From a passing glance, it simply looks like a large, overgrown hill. Step closer and you’ll find the abandoned remnants of a once wild and wonderful waterpark.
Hidden in the brambles by Route 83 in Oakbrook Terrace, Illinois, you will find what is left of Ebenezer Floppen Slopper’s Wonderful Water Slides. When it first opened in 1980, the park had only two simple water slides. As it quickly grew into a major area attraction, the activities expanded and the lines grew long.
Some of the slides involved sitting on rubber mats and going in groups, others entailed sliding down headfirst or atop an inner tube. A rubbery foam material lining the slides prevented people from injuring themselves against the walls. In 1987, adding bumps to the bottoms of the concrete slides transformed part of the park into “Doc River’s Roaring Rapids.”
The park came to a sudden close in 1989. No one knew why, and after decades of neglect and disuse, the once vibrant hotspot has fallen into eerie disrepair. Some of the slides are now decorated in graffiti, while others have become home to a variety of insects and animals. Interestingly, Ebenezer Floppen Slopper’s has returned to its original state of being—before any of the slides came about, the property was actually a landfill.

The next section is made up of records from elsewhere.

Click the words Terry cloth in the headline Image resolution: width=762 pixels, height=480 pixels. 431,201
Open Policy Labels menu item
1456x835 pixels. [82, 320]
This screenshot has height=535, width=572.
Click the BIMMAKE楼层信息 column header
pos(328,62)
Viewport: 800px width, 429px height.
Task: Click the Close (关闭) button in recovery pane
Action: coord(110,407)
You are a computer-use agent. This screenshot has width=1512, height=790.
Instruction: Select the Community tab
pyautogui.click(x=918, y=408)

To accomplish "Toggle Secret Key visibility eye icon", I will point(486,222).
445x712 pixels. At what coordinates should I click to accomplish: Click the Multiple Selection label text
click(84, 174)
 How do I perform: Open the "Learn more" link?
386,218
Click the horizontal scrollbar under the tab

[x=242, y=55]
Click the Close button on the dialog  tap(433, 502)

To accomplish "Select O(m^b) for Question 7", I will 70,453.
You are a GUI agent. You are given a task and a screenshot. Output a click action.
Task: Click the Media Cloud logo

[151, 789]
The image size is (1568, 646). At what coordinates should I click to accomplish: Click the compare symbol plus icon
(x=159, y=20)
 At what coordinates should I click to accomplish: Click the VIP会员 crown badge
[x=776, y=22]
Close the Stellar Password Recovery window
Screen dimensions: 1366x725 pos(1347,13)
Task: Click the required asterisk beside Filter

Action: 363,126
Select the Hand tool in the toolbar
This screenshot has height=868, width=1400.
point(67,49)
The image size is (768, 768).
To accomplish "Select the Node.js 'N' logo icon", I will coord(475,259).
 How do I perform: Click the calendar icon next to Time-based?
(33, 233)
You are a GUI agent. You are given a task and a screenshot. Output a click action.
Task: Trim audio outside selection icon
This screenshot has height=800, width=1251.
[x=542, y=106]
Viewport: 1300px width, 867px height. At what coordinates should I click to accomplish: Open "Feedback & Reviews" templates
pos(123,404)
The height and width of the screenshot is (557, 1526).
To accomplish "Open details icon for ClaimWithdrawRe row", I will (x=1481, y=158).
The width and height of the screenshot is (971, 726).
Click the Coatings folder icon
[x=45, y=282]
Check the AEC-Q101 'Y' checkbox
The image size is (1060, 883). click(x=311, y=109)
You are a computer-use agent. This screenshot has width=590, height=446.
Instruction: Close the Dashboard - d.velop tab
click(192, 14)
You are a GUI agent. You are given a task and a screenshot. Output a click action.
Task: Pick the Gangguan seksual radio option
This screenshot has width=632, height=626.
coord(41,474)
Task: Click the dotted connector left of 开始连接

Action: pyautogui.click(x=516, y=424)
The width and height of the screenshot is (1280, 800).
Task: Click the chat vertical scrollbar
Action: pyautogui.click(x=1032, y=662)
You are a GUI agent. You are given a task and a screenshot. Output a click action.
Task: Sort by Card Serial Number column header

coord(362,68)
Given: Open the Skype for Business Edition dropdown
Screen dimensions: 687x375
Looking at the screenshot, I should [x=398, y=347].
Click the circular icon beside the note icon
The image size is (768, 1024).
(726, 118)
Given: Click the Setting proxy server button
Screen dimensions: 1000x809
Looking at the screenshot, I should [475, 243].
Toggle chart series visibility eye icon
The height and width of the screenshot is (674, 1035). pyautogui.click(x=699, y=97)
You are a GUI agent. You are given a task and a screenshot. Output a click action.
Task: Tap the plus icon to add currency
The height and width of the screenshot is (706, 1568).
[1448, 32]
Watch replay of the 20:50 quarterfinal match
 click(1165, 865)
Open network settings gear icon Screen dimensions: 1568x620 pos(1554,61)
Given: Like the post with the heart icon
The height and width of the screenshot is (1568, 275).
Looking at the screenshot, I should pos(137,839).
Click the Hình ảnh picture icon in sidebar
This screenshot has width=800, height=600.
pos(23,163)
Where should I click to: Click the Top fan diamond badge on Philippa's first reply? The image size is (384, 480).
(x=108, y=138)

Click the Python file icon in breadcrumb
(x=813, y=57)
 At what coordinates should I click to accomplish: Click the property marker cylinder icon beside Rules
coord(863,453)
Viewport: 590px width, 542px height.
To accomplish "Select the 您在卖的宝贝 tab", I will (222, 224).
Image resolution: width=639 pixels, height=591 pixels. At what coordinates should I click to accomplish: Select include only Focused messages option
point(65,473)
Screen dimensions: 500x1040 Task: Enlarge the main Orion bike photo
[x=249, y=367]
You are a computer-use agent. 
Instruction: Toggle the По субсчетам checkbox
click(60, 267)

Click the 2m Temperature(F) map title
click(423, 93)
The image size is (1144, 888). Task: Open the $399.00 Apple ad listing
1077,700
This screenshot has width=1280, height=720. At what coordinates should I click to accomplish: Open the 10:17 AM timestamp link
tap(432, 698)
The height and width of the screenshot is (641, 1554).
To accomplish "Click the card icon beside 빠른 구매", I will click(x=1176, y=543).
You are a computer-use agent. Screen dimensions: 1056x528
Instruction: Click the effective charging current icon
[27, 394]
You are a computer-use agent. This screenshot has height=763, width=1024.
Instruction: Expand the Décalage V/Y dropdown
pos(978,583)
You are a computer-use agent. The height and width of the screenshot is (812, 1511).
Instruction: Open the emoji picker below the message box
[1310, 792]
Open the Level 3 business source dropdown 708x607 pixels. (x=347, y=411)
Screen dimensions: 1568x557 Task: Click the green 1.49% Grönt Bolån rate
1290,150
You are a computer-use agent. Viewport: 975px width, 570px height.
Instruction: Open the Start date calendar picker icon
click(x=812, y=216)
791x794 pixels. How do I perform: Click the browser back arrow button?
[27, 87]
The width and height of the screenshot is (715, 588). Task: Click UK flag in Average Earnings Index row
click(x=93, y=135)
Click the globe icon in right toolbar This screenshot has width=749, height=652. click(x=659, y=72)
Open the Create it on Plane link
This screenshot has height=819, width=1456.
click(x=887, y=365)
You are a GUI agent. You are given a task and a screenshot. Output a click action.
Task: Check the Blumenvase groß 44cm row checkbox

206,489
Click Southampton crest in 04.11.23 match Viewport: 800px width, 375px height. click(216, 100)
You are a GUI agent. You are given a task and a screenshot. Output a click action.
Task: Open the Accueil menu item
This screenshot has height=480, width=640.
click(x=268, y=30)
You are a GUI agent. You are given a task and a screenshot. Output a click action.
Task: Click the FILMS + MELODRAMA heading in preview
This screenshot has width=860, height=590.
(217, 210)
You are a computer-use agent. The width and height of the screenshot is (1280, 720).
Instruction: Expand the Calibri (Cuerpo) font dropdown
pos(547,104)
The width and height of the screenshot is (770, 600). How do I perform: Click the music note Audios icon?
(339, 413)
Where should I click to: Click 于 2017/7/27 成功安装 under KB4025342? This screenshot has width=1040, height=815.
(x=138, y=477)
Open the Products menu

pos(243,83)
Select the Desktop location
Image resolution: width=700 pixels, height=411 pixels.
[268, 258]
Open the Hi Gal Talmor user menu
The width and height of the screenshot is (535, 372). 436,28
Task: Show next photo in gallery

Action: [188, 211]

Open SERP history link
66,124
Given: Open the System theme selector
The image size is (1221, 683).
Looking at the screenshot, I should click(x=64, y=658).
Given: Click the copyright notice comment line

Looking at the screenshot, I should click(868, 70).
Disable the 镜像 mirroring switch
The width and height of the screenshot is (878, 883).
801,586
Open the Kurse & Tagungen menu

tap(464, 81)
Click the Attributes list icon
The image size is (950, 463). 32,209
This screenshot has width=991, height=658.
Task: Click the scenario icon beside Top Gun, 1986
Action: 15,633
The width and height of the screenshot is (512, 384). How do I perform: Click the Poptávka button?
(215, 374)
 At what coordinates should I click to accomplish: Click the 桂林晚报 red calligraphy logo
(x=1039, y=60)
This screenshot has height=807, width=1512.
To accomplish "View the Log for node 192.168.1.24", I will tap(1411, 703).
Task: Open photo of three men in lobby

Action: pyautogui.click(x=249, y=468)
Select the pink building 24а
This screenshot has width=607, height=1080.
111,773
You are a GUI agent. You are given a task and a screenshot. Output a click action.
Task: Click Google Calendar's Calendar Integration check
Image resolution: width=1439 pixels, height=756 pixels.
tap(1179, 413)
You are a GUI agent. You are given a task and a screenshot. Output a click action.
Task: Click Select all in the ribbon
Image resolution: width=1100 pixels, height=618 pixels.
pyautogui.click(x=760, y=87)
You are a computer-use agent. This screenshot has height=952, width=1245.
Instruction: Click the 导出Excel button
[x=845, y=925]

Technically called a cold-fill, and back before the days of stricter environmental regulation, the place held non-methane-emitting waste. In local parlance, it became known in the 1960s as “Mt. Trashmore.” When the dump filled up to ground level, it was shut down and covered with concrete, brick, and clay, and soon overgrown with grass and weeds. It wasn’t until the late 1970s, when a man named Mark Collor spotted the hill along Illinois 83, that the seed of the water park was planted.
Nowadays, though you won’t have much luck with the water slides, the undergrowth of Ebenezer Floppen Slopper’s Wonderful Water Slides provides a new type of adventure.